Of their quickness and sharpness of understanding

These people being of a sharp and acute intellect, and gifted with a rich and powerful understanding, excel in whatever studies they pursue, and are more quick and cunning than the other inhabitants of a western clime.

Their musical instruments charm and delight the ear with their sweetness, are borne along by such celerity and delicacy of modulation, producing such a consonance from the rapidity of seemingly discordant touches, that I shall briefly repeat what is set forth in our Irish Topography on the subject of the musical instruments of the three nations. It is astonishing that in so complex and rapid a movement of the fingers, the musical proportions can be preserved, and that throughout the difficult modulations on their various instruments, the harmony is completed with such a sweet velocity, so unequal an equality, so discordant a concord, as if the chords sounded together fourths or fifths. They always begin from B flat, and return to the same, that the whole may be completed under the sweetness of a pleasing sound. They enter into a movement, and conclude it in so delicate a manner, and play the little notes so sportively under the blunter sounds of the base strings, enlivening with wanton levity, or communicating a deeper internal sensation of pleasure, so that the perfection of their art appears in the concealment of it:

"Si lateat, prosit; - - ferat ars deprensa pudorem." "Art profits when concealed, Disgraces when revealed."

From this cause, those very strains which afford deep and unspeakable mental delight to those who have skilfully penetrated into the mysteries of the art, fatigue rather than gratify the ears of others, who seeing, do not perceive, and hearing, do not understand; and by whom the finest music is esteemed no better than a confused and disorderly noise, and will be heard with unwillingness and disgust.

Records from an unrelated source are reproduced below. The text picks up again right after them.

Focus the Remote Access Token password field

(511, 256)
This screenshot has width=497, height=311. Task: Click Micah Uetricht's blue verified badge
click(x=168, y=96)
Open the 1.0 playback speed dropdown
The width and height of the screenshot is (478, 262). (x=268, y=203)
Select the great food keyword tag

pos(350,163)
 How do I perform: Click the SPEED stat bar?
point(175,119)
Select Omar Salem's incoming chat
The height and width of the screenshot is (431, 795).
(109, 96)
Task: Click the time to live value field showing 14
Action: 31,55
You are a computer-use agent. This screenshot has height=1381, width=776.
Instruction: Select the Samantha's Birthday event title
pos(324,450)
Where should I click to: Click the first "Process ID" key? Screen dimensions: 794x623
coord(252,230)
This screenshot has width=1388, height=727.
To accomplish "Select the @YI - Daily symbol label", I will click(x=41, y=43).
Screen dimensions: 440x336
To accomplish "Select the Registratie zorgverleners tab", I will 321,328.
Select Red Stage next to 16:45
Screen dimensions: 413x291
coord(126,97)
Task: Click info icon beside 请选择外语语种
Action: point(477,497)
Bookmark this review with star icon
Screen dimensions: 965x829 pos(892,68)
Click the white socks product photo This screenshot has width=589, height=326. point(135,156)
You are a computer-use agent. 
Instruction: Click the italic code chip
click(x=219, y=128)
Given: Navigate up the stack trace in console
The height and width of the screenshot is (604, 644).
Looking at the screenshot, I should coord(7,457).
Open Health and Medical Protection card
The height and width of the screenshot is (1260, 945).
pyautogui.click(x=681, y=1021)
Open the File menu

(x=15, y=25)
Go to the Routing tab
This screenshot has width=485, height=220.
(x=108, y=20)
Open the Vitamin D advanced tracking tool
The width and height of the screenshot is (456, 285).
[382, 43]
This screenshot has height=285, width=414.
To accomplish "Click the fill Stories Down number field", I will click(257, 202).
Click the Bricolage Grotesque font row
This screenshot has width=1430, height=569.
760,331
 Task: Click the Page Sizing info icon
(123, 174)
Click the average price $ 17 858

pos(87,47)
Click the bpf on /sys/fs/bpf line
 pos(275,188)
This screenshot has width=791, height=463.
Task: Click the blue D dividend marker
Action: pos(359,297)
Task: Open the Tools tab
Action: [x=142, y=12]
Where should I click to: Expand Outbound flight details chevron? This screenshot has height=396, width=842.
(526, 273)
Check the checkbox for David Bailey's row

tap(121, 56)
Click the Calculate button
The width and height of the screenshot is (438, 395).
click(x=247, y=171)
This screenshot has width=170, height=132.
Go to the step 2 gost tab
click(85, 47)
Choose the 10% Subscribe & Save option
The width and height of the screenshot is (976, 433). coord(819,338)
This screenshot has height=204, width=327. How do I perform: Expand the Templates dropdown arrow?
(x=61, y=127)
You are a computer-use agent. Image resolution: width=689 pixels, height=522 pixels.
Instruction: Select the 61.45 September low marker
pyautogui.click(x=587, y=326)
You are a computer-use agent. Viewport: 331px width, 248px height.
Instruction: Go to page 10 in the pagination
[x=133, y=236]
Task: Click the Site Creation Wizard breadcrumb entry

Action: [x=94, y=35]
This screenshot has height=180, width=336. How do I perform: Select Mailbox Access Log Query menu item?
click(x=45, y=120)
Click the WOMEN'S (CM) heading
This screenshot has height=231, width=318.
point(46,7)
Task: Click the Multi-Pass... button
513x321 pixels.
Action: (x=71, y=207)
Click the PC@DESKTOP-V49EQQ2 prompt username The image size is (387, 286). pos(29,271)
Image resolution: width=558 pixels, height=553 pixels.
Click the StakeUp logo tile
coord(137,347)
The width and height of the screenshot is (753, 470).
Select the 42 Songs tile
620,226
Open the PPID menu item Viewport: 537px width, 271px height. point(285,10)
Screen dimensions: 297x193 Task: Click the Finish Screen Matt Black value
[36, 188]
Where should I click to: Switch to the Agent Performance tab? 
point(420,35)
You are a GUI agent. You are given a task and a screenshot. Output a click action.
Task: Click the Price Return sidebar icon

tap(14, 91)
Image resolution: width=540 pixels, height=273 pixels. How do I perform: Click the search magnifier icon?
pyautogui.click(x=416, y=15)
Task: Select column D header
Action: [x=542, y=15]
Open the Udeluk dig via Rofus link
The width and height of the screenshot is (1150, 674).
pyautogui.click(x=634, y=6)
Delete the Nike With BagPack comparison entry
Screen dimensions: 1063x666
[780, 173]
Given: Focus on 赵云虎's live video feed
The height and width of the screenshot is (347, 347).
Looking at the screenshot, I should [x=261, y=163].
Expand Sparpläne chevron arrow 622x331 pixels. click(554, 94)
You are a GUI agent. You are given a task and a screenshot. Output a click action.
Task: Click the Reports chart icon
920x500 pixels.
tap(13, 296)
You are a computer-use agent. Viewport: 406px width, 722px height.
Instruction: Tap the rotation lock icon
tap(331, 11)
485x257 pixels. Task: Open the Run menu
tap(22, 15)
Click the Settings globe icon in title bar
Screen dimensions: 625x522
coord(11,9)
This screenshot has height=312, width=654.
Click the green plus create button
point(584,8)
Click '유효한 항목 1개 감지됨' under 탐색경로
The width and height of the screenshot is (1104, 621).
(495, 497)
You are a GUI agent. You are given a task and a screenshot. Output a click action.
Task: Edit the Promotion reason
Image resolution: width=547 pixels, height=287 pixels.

They make use of three instruments, the harp, the pipe, and the crwth or crowd (CHORUS). (22)

They omit no part of natural rhetoric in the management of civil actions, in quickness of invention, disposition, refutation, and confirmation. In their rhymed songs and set speeches they are so subtle and ingenious, that they produce, in their native tongue, ornaments of wonderful and exquisite invention both in the words and sentences. Hence arise those poets whom they call Bards, of whom you will find many in this nation, endowed with the above faculty, according to the poet's observation:

"Plurima concreti fuderunt carmina Bardi."

But they make use of alliteration (ANOMINATIONE) in preference to all other ornaments of rhetoric, and that particular kind which joins by consonancy the first letters or syllables of words. So much do the English and Welsh nations employ this ornament of words in all exquisite composition, that no sentence is esteemed to be elegantly spoken, no oration to be otherwise than uncouth and unrefined, unless it be fully polished with the file of this figure.